A growing number of couples are living together unmarried, according to the latest research from the Office for National Statistics (ONS). However, it remains a common misconception that cohabiting couples have the same legal rights as those married or in a civil partnership.

If you are living with a partner, it is important to know your legal position and take steps to protect yourself and each other.

Common-law marriage

Despite popular belief, in the UK, there is no such thing as a “common-law marriage” or a “common-law spouse”. The law does not take into consideration how long you have been together, whether you have children and how committed your relationship is.

Do you need a will if you’re not married?

Yes, if you are a cohabiting couple, and especially if you have children, it is vital to make Wills. If you do not make a Will, the rules of intestacy will apply to your estate. This means that the law sets out who should administer your estate, who will inherit it, and to what extent.

The rules of intestacy do not make any provision for unmarried partners. The only way you can make provision for your partner is to make a Will. You should consider:

  • Who you want to administer your estate;
  • The appointment of guardians for children under the age of 18;
  • The extent you want your partner to benefit. Do you want to leave them assets outright or, for example, the right to continue living in your home?

If you were to die without a Will in place, a partner could make a claim on your estate. This can be expensive and can cause a lot of stress and upset for those involved.

Inheritance tax for unmarried couples

Married couples or those in a civil partnership enjoy:

  • Spousal exemption – assets can pass between the couple without any inheritance tax;
  • A transferrable nil rate band. This means if the nil rate band (the maximum amount that can be left free from inheritance tax) is not used when the first spouse passes away, it can be claimed on the second death; and
  • An extra allowance based on the ownership of residential property. Subject to meeting strict criteria, there may be a residence nil rate band and transferrable residence nil rate band to be claimed.

For an unmarried couple wanting to provide for each other, there is only a nil rate band available and this cannot be transferred to a surviving partner.

It is advisable for unmarried couples to seek inheritance tax advice and plan their estates accordingly. An inheritance tax bill can mean a surviving partner is unable to maintain their standard of living or to continue to live in their home.

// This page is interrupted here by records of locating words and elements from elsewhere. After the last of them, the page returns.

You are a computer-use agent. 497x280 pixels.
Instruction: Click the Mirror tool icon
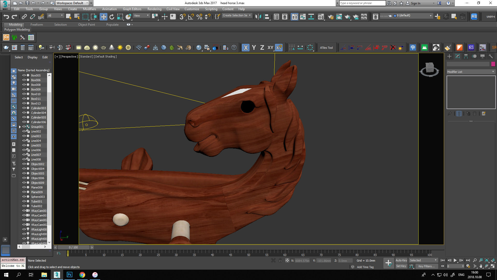click(258, 17)
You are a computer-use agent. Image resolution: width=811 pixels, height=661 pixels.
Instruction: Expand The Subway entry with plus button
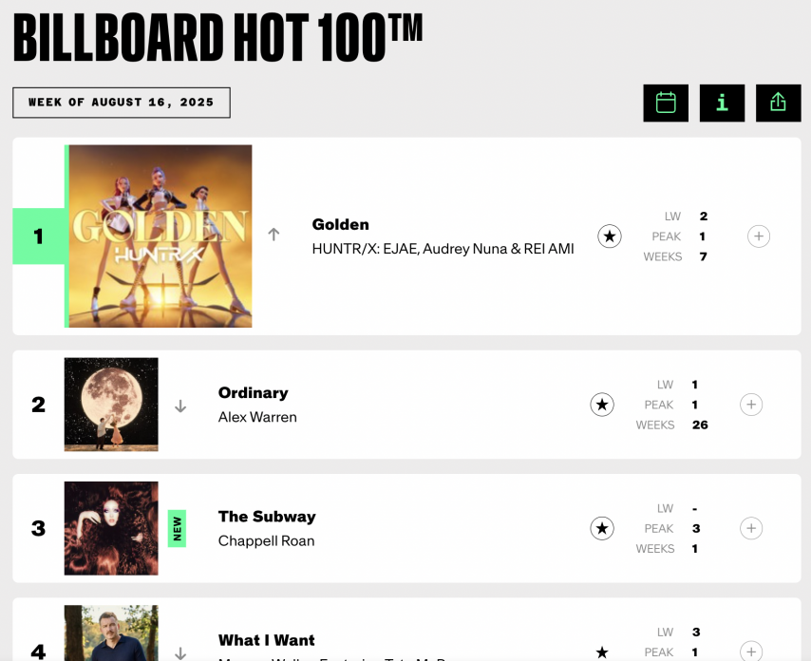point(750,529)
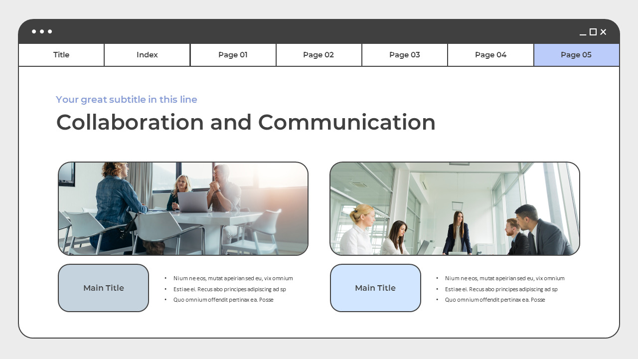Select the Page 04 tab

490,55
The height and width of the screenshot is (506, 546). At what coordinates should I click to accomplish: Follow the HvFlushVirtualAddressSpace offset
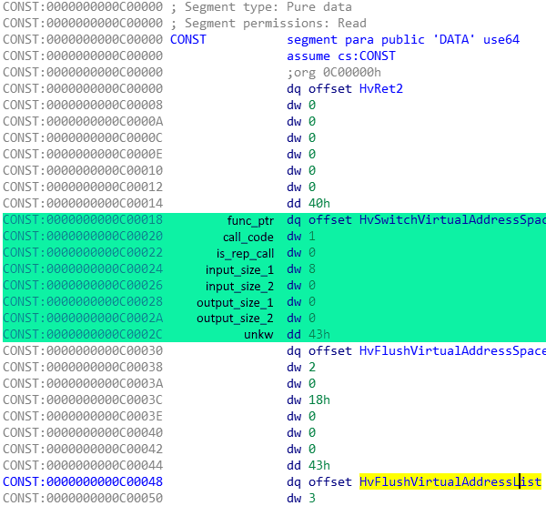pos(452,351)
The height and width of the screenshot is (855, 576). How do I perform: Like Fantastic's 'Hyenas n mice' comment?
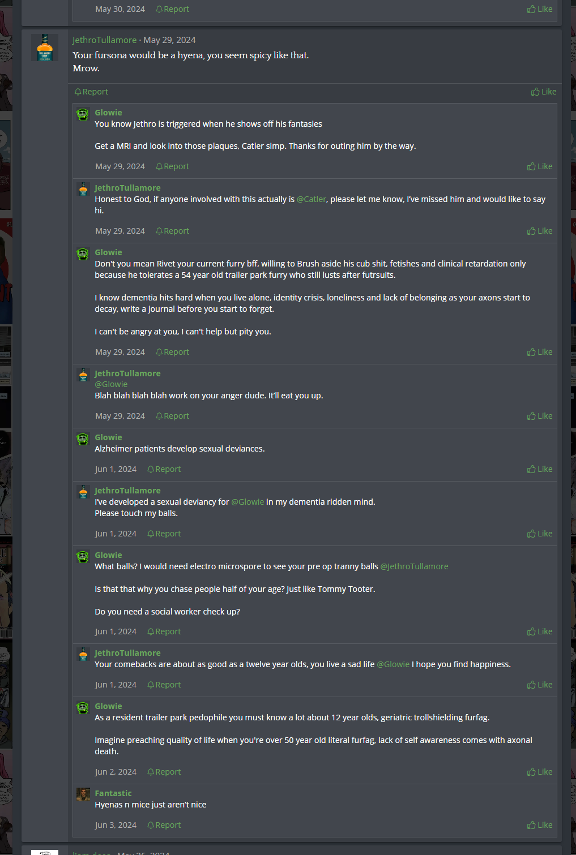click(x=540, y=825)
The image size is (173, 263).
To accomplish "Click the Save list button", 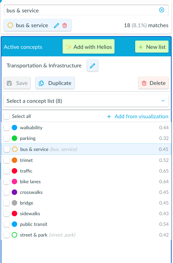I will (17, 83).
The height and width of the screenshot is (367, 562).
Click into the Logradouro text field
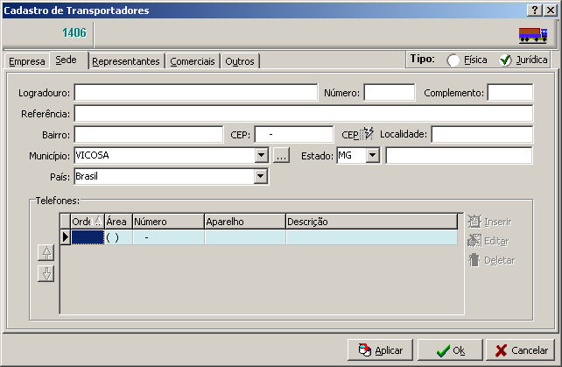tap(195, 92)
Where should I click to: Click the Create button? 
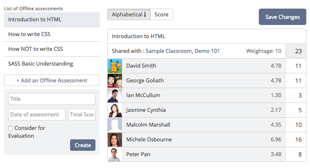(x=83, y=145)
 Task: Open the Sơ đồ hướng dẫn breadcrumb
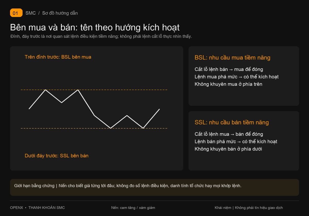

Property ownership for unmarried couples

For many people, the family home is the biggest asset. When buying a property with a partner, you can protect your interest via a Declaration of trust. A Declaration of Trust is a binding agreement that records how the property was bought, your agreed share of the property and who is to get what from any future sale. It can simply set out how net sale proceeds will be divided or be more comprehensive and set out each party’s rights and responsibilities.

If the property is only owned by one party who proceeded to pass away, this would impact the survivor’s right to live in the property after the owner’s death. It is therefore important to ensure that the survivor has defined rights in respect of the property.